Publicado em Geral, Pecados da língua

 
  O faraó acordou perturbado. Dois sonhos estranhos não lhe saíam da cabeça. No primeiro, sete vacas gordas e bonitas saíam do Rio Nilo seguidas por sete vacas magras e feias. Ops! Surpresa! As sete esquálidas devoraram as sete nutridas. No segundo, sete espigas bonitas e cheias de grãos surgiam de uma haste seguidas por sete espigas feias e mirradas. Repetia-se a cena: as sete ressequidas comiam as sete fartas.

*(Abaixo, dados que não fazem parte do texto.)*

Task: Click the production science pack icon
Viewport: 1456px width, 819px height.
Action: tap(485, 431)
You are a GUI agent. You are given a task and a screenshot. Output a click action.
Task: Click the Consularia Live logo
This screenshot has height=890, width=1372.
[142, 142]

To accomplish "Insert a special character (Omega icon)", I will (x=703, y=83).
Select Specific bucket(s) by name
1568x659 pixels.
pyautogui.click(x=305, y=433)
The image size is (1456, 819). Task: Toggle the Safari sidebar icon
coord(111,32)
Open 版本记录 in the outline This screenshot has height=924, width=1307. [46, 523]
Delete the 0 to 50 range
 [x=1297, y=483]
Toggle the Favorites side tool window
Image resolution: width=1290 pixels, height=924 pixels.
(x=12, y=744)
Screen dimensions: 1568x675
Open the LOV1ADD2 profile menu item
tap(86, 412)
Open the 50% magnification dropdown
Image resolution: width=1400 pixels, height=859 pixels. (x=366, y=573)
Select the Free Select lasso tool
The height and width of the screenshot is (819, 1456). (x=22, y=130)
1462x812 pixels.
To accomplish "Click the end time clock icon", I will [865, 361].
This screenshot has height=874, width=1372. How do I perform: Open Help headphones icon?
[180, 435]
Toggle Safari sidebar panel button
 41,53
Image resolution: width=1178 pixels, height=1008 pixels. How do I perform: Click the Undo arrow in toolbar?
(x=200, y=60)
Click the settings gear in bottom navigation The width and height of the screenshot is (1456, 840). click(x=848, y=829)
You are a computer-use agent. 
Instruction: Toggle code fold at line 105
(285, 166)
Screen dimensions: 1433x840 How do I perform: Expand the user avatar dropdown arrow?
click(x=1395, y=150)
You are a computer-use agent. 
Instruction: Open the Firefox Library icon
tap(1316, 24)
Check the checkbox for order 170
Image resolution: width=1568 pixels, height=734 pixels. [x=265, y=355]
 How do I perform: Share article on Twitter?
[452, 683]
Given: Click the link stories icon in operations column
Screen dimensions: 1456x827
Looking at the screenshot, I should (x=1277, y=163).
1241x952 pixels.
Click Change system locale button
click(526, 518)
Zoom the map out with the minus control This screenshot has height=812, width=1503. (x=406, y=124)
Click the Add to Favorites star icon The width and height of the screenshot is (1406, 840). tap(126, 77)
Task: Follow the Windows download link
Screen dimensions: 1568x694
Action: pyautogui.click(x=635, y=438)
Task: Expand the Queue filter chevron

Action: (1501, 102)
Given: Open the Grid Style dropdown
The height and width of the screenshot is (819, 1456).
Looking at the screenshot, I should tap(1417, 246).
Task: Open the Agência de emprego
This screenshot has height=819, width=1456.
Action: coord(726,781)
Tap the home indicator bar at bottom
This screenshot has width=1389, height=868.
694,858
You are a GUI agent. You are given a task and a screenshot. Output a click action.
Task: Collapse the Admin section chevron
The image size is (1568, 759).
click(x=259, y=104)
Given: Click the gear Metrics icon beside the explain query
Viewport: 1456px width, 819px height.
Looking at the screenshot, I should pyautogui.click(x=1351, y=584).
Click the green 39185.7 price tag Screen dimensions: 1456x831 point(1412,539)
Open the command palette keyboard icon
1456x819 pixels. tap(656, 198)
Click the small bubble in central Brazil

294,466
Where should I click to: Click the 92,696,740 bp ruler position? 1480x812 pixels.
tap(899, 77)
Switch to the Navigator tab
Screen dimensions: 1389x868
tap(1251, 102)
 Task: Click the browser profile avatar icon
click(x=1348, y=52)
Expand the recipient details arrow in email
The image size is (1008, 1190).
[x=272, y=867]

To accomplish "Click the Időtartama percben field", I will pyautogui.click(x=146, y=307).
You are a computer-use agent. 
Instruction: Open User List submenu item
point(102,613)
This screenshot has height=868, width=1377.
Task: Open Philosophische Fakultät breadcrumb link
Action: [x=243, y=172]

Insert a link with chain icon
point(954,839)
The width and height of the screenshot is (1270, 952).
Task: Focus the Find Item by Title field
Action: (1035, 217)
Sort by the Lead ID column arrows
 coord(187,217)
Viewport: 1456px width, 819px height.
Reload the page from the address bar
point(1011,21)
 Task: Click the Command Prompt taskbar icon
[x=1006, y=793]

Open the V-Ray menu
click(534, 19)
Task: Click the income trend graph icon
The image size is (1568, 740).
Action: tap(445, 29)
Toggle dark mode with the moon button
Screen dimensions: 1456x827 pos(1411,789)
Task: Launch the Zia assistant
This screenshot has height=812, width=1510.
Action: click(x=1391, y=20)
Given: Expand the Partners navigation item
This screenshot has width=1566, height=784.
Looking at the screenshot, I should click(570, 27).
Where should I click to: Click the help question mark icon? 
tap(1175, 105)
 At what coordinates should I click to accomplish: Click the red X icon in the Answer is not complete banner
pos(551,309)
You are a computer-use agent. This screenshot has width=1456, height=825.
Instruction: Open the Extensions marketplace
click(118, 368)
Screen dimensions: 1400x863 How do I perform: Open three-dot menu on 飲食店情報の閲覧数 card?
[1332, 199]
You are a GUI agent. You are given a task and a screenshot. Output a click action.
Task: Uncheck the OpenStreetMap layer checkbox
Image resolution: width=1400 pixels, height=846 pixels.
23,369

  “Venham os sábios e intérpretes”, ordenou o poderoso. Eles foram. Mas não conseguiram decifrar o mistério. O copeiro do palácio, que passara uma temporada na prisão, contou ao faraó que conhecera um jovem na cadeia a quem os deuses haviam dado o dom da interpretação dos sonhos. Era José. Não deu outra. O faraó chamou o rapaz e lhe ordenou que explicasse a história das vacas e das espigas. José explicou:
  —Os dois sonhos têm o mesmo sentido. As sete vacas gordas e as sete espigas granadas representam sete anos de fartura. As sete vacas magras e as sete espigas mirradas são sete anos de fome que se seguirão à abundância.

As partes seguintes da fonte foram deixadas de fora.